Subsection (1) of Clause 1 has the effect of making clear that all time limits and time periods in Part 4 of PACE are to be read as including time actually spent in detention and excluding time spent on bail. Those limits and periods include initial time limits under Section 41 of PACE, superintendents’ extensions under Section 42 and warrants of further detention under Sections 43 and 44.

Subsection (2) of Clause 1 amends Section 34(7) of PACE. That section provides that when a person returns to detention from bail, whether that return is previously arranged or is as a result of being arrested for breaching bail, the person is to be treated as having been arrested for the original offence and the remaining detention period will have deducted from it the time previously spent in detention. The amendment in subsection (2) makes clear that those calculations also exclude the time spent on bail.
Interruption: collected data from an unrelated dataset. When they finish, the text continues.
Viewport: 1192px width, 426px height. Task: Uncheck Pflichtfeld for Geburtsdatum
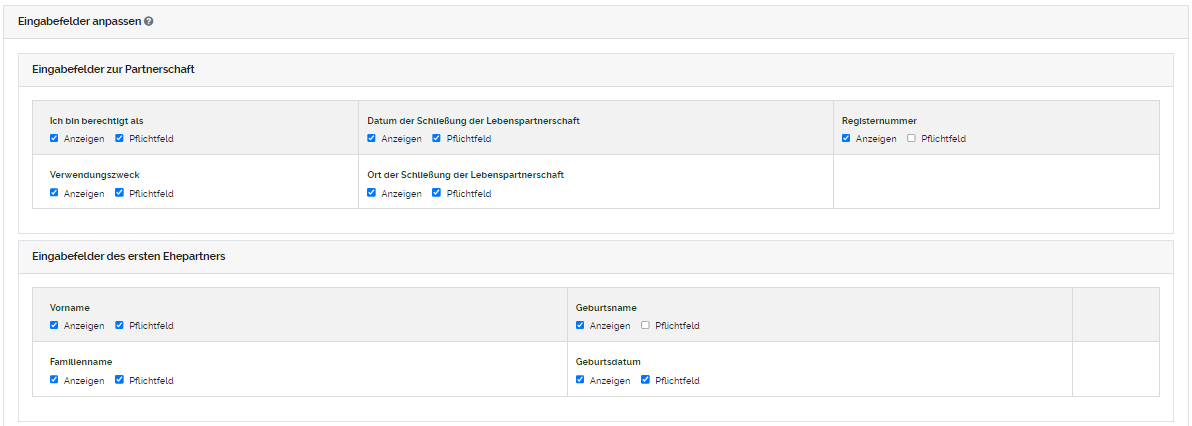[646, 380]
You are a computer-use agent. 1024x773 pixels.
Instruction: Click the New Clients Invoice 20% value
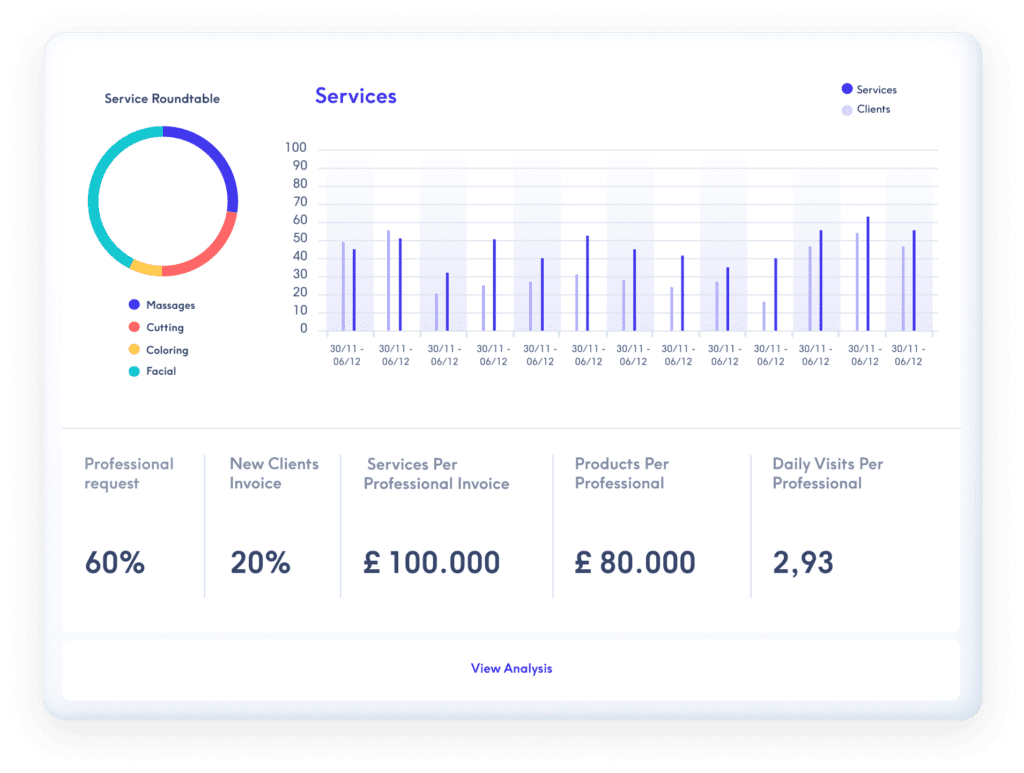(x=260, y=563)
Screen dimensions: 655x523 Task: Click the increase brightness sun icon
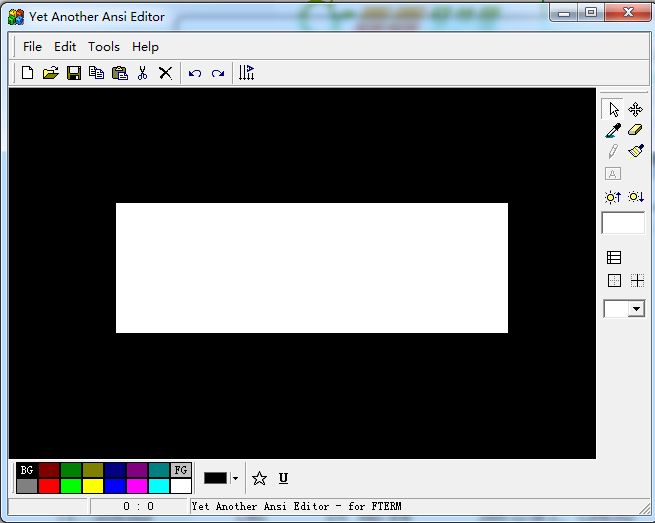click(x=614, y=197)
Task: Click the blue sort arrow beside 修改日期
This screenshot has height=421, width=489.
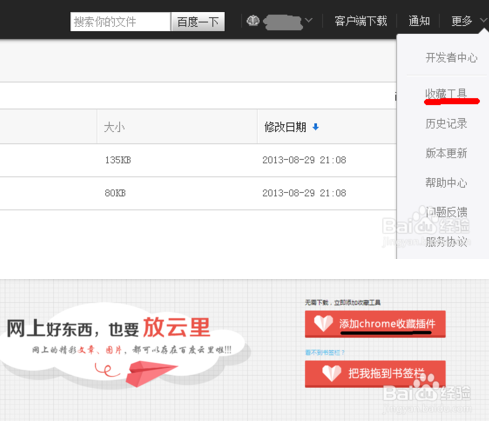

Subsection (3) of Clause 1, as part of the Government’s wish to return the law to its previous position, gives the Bill retrospective effect. I realise that that may be a matter of concern to some of your Lordships as a matter of principle—I will come on to that. As your Lordships will have seen from the Explanatory Notes that accompany the Bill, the Government have considered very carefully the issue of retrospective effect. We have come to the firm conclusion that, if the Bill is to fulfil its objective of returning the law to the position that was commonly understood before the judgment of the High Court in Hookway, it must be expressed as always having had effect. That is because, as the many lawyers in your Lordships’ House will be aware, the Hookway judgment also had retrospective effect. If the Bill were not to apply to the past as well as the future, there would be very real questions as to the legality of many past detentions, both before and since the Hookway judgment.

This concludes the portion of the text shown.